[Source data]
◇ ◇ ◇ ◇

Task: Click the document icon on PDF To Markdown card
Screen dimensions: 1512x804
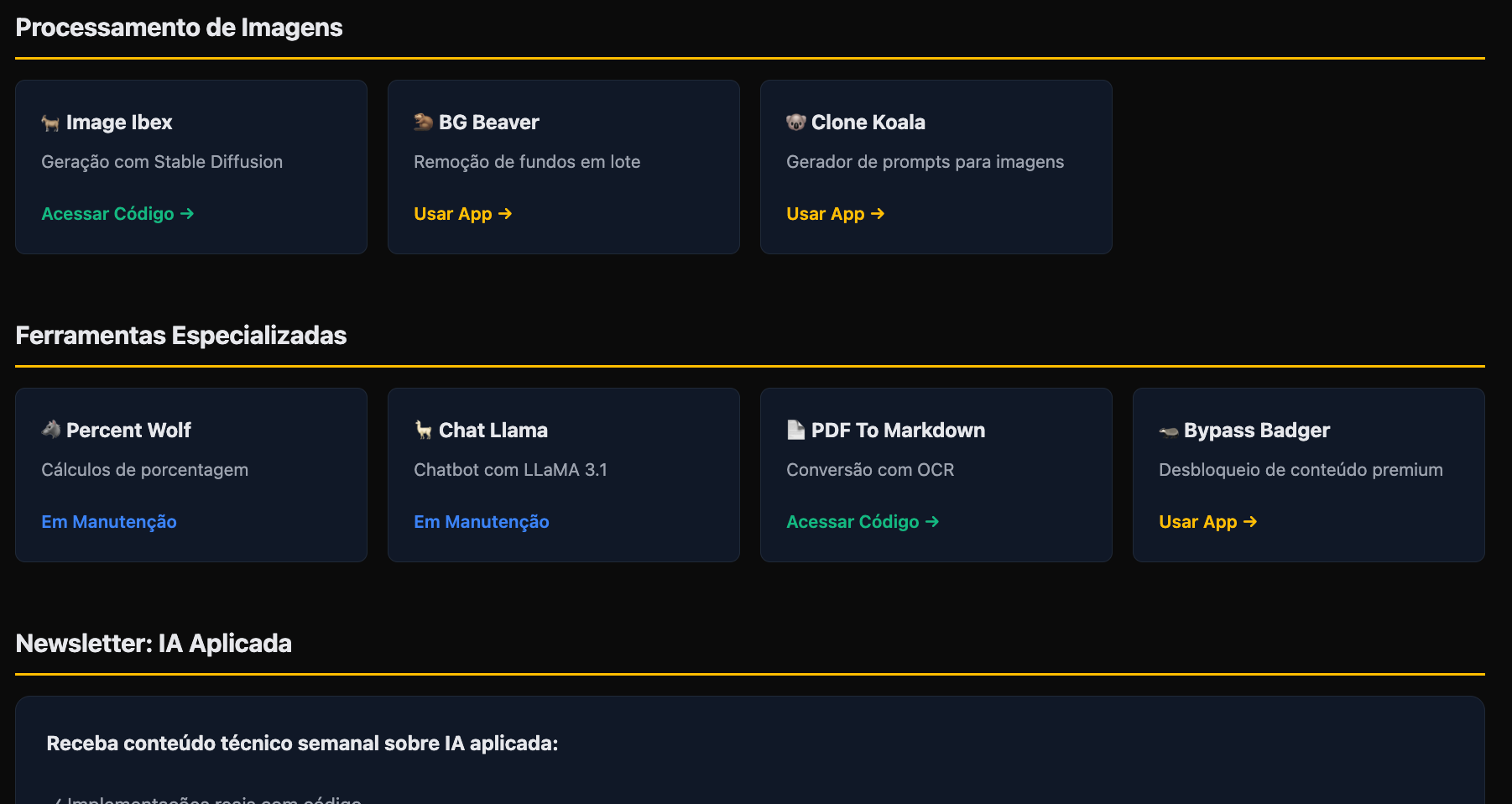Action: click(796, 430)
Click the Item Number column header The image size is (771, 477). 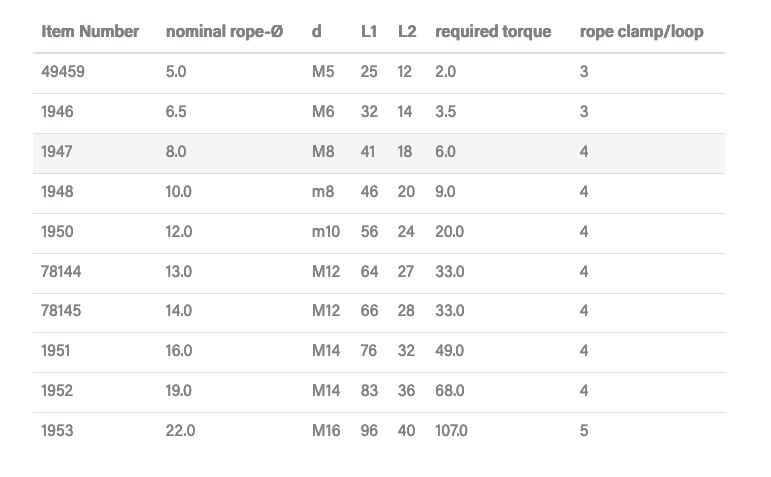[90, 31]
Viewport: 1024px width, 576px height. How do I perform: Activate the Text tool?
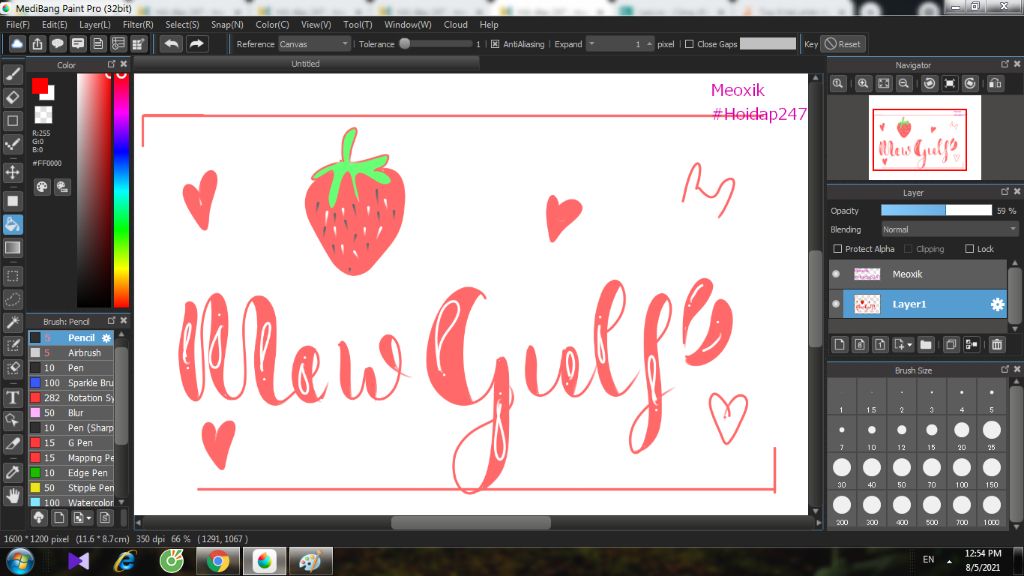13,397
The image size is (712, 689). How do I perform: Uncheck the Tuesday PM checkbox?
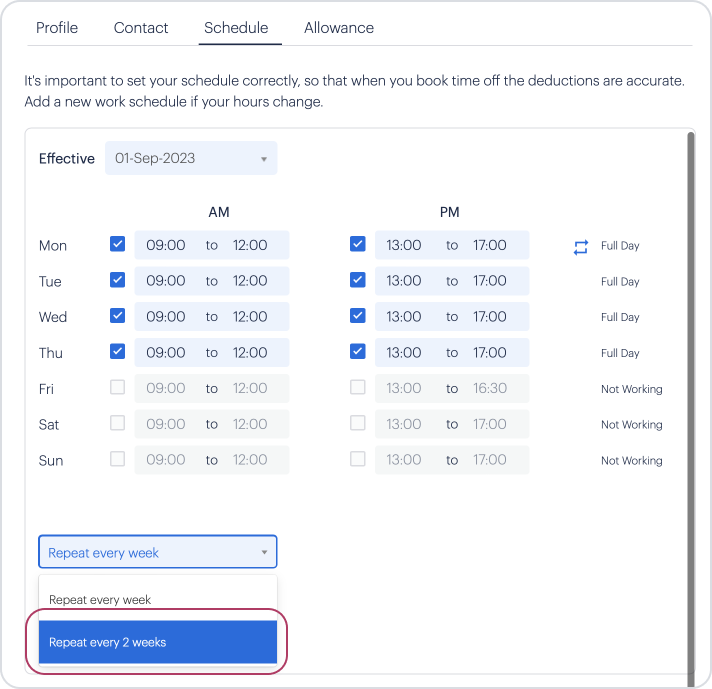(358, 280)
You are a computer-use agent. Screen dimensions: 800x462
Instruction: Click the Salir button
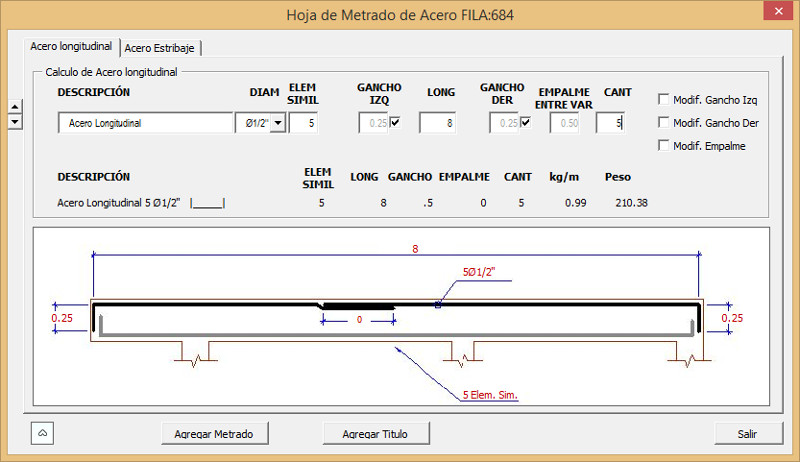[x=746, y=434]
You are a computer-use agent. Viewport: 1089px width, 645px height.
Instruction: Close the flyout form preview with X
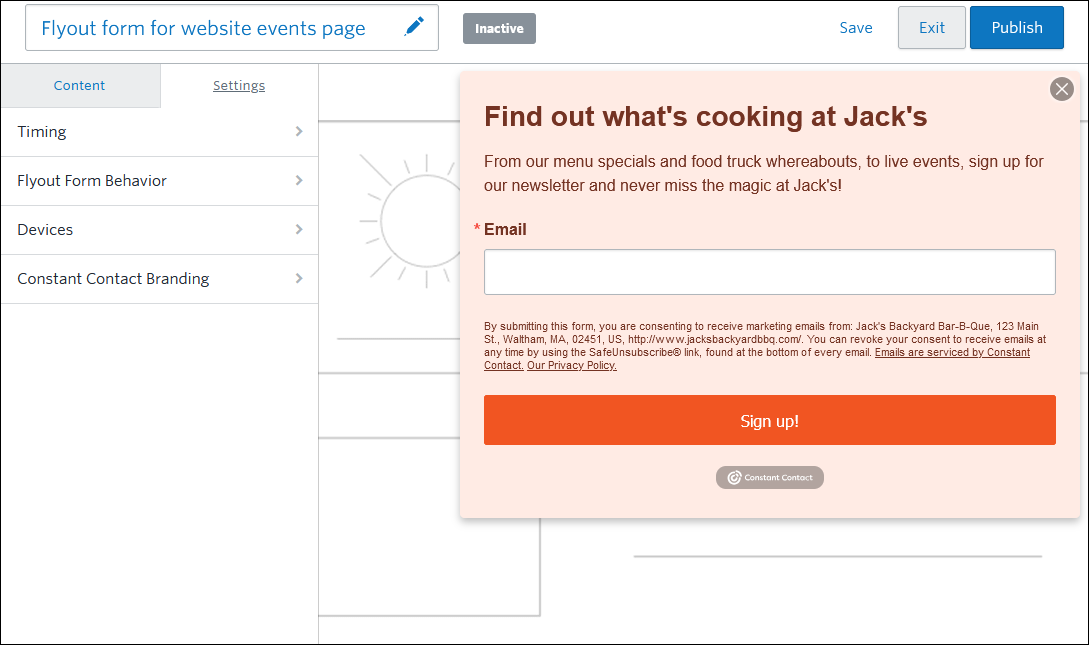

◇ ◇ ◇ ◇

▶ [YOUR GOAL]:
Among the entries, how many lines include the string "computer"? Please reply with only the number.

▶ [ANSWER TO THE PROBLEM]:
2